▶ _EXTRACTED DATA_:
━━━

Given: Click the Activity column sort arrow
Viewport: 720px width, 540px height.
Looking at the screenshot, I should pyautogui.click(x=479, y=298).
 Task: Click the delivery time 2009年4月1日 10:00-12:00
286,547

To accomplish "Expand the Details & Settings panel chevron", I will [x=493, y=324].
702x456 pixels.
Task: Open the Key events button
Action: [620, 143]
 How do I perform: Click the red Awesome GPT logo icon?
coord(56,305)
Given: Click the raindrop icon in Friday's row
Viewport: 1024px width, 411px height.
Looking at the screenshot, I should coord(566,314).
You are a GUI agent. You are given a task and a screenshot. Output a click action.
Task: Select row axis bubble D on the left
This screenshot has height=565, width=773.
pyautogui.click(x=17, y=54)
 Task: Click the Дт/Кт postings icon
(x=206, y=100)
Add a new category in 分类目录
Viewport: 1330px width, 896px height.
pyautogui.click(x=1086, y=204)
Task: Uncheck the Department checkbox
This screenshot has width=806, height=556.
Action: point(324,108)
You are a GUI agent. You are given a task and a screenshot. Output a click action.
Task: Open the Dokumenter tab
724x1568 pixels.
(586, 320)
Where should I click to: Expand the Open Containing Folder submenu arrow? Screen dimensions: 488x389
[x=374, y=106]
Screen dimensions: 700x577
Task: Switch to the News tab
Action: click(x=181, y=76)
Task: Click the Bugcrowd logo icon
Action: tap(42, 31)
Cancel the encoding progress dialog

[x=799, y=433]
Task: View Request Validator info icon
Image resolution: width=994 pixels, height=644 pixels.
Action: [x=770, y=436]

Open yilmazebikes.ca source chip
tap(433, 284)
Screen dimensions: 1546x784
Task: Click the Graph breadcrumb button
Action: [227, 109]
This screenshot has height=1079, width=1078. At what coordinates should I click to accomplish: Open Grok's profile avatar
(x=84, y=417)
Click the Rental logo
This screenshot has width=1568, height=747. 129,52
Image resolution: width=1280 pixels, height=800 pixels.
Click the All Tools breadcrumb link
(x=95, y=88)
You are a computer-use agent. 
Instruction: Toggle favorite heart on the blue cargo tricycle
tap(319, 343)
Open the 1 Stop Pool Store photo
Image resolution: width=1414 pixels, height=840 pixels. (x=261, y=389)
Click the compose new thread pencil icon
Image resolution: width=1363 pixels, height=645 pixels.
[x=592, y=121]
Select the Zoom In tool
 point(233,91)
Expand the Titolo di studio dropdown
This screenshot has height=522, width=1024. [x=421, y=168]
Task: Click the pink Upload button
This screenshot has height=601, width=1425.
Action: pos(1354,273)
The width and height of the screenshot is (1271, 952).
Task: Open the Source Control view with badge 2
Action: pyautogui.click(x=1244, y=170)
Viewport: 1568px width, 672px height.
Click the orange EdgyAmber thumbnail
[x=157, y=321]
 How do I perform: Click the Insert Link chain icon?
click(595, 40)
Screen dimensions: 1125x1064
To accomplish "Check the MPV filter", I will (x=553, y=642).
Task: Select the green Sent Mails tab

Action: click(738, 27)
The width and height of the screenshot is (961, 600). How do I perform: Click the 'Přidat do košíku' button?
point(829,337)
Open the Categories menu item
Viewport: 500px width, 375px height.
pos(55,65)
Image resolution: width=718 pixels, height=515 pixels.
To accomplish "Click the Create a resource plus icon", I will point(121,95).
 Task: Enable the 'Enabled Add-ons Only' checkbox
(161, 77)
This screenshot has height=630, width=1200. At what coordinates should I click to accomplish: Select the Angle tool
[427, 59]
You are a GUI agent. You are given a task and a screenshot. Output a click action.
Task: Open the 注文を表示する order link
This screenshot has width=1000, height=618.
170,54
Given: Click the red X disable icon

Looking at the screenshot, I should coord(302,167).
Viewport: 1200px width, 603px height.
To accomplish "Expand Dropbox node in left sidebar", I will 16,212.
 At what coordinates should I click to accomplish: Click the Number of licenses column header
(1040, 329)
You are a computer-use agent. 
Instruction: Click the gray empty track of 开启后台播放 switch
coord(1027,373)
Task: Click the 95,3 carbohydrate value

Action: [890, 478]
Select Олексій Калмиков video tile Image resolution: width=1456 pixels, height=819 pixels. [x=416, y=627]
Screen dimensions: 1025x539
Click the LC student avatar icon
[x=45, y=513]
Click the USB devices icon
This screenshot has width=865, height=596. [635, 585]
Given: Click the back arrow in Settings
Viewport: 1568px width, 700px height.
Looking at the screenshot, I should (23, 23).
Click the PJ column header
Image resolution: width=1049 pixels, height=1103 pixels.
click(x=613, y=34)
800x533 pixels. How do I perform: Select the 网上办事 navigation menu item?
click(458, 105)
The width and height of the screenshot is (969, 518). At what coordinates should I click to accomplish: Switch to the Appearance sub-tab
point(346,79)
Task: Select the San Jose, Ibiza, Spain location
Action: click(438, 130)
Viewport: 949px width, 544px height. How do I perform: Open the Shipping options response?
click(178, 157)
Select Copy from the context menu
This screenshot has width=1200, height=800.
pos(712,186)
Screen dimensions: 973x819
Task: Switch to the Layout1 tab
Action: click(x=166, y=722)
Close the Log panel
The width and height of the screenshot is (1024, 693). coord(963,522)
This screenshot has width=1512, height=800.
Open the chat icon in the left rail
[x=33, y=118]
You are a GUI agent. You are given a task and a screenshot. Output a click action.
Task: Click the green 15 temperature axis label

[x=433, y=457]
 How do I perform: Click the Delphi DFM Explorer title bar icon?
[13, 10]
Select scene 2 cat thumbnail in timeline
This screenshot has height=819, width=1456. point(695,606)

━━━

▶ _INSTRUCTIONS TO FOLLOW_:
Reproduce the entire listing above verbatim, from its first line through its last, with no changes.

▶ _TASK SOLUTION_:
Given: Click the Activity column sort arrow
Viewport: 720px width, 540px height.
Looking at the screenshot, I should pyautogui.click(x=479, y=298).
 Task: Click the delivery time 2009年4月1日 10:00-12:00
286,547

To accomplish "Expand the Details & Settings panel chevron", I will [x=493, y=324].
702x456 pixels.
Task: Open the Key events button
Action: [620, 143]
 How do I perform: Click the red Awesome GPT logo icon?
coord(56,305)
Given: Click the raindrop icon in Friday's row
Viewport: 1024px width, 411px height.
Looking at the screenshot, I should coord(566,314).
You are a GUI agent. You are given a task and a screenshot. Output a click action.
Task: Select row axis bubble D on the left
This screenshot has height=565, width=773.
pyautogui.click(x=17, y=54)
 Task: Click the Дт/Кт postings icon
(x=206, y=100)
Add a new category in 分类目录
Viewport: 1330px width, 896px height.
pyautogui.click(x=1086, y=204)
Task: Uncheck the Department checkbox
This screenshot has width=806, height=556.
Action: point(324,108)
You are a GUI agent. You are given a task and a screenshot. Output a click action.
Task: Open the Dokumenter tab
724x1568 pixels.
(586, 320)
Where should I click to: Expand the Open Containing Folder submenu arrow? Screen dimensions: 488x389
[x=374, y=106]
Screen dimensions: 700x577
Task: Switch to the News tab
Action: click(x=181, y=76)
Task: Click the Bugcrowd logo icon
Action: tap(42, 31)
Cancel the encoding progress dialog

[x=799, y=433]
Task: View Request Validator info icon
Image resolution: width=994 pixels, height=644 pixels.
Action: [x=770, y=436]

Open yilmazebikes.ca source chip
tap(433, 284)
Screen dimensions: 1546x784
Task: Click the Graph breadcrumb button
Action: [227, 109]
This screenshot has height=1079, width=1078. At what coordinates should I click to accomplish: Open Grok's profile avatar
(x=84, y=417)
Click the Rental logo
This screenshot has width=1568, height=747. 129,52
Image resolution: width=1280 pixels, height=800 pixels.
Click the All Tools breadcrumb link
(x=95, y=88)
You are a computer-use agent. 
Instruction: Toggle favorite heart on the blue cargo tricycle
tap(319, 343)
Open the 1 Stop Pool Store photo
Image resolution: width=1414 pixels, height=840 pixels. (x=261, y=389)
Click the compose new thread pencil icon
Image resolution: width=1363 pixels, height=645 pixels.
[x=592, y=121]
Select the Zoom In tool
 point(233,91)
Expand the Titolo di studio dropdown
This screenshot has height=522, width=1024. [x=421, y=168]
Task: Click the pink Upload button
This screenshot has height=601, width=1425.
Action: pos(1354,273)
The width and height of the screenshot is (1271, 952).
Task: Open the Source Control view with badge 2
Action: pyautogui.click(x=1244, y=170)
Viewport: 1568px width, 672px height.
Click the orange EdgyAmber thumbnail
[x=157, y=321]
 How do I perform: Click the Insert Link chain icon?
click(595, 40)
Screen dimensions: 1125x1064
To accomplish "Check the MPV filter", I will (x=553, y=642).
Task: Select the green Sent Mails tab

Action: click(738, 27)
The width and height of the screenshot is (961, 600). How do I perform: Click the 'Přidat do košíku' button?
point(829,337)
Open the Categories menu item
Viewport: 500px width, 375px height.
pos(55,65)
Image resolution: width=718 pixels, height=515 pixels.
To accomplish "Click the Create a resource plus icon", I will point(121,95).
 Task: Enable the 'Enabled Add-ons Only' checkbox
(161, 77)
This screenshot has height=630, width=1200. At what coordinates should I click to accomplish: Select the Angle tool
[427, 59]
You are a GUI agent. You are given a task and a screenshot. Output a click action.
Task: Open the 注文を表示する order link
This screenshot has width=1000, height=618.
170,54
Given: Click the red X disable icon

Looking at the screenshot, I should coord(302,167).
Viewport: 1200px width, 603px height.
To accomplish "Expand Dropbox node in left sidebar", I will 16,212.
 At what coordinates should I click to accomplish: Click the Number of licenses column header
(1040, 329)
You are a computer-use agent. 
Instruction: Click the gray empty track of 开启后台播放 switch
coord(1027,373)
Task: Click the 95,3 carbohydrate value

Action: [890, 478]
Select Олексій Калмиков video tile Image resolution: width=1456 pixels, height=819 pixels. [x=416, y=627]
Screen dimensions: 1025x539
Click the LC student avatar icon
[x=45, y=513]
Click the USB devices icon
This screenshot has width=865, height=596. [635, 585]
Given: Click the back arrow in Settings
Viewport: 1568px width, 700px height.
Looking at the screenshot, I should (23, 23).
Click the PJ column header
Image resolution: width=1049 pixels, height=1103 pixels.
click(x=613, y=34)
800x533 pixels. How do I perform: Select the 网上办事 navigation menu item?
click(458, 105)
The width and height of the screenshot is (969, 518). At what coordinates should I click to accomplish: Switch to the Appearance sub-tab
point(346,79)
Task: Select the San Jose, Ibiza, Spain location
Action: click(438, 130)
Viewport: 949px width, 544px height. How do I perform: Open the Shipping options response?
click(178, 157)
Select Copy from the context menu
This screenshot has width=1200, height=800.
pos(712,186)
Screen dimensions: 973x819
Task: Switch to the Layout1 tab
Action: click(x=166, y=722)
Close the Log panel
The width and height of the screenshot is (1024, 693). coord(963,522)
This screenshot has width=1512, height=800.
Open the chat icon in the left rail
[x=33, y=118]
You are a GUI agent. You are given a task and a screenshot. Output a click action.
Task: Click the green 15 temperature axis label

[x=433, y=457]
 How do I perform: Click the Delphi DFM Explorer title bar icon?
[13, 10]
Select scene 2 cat thumbnail in timeline
This screenshot has height=819, width=1456. point(695,606)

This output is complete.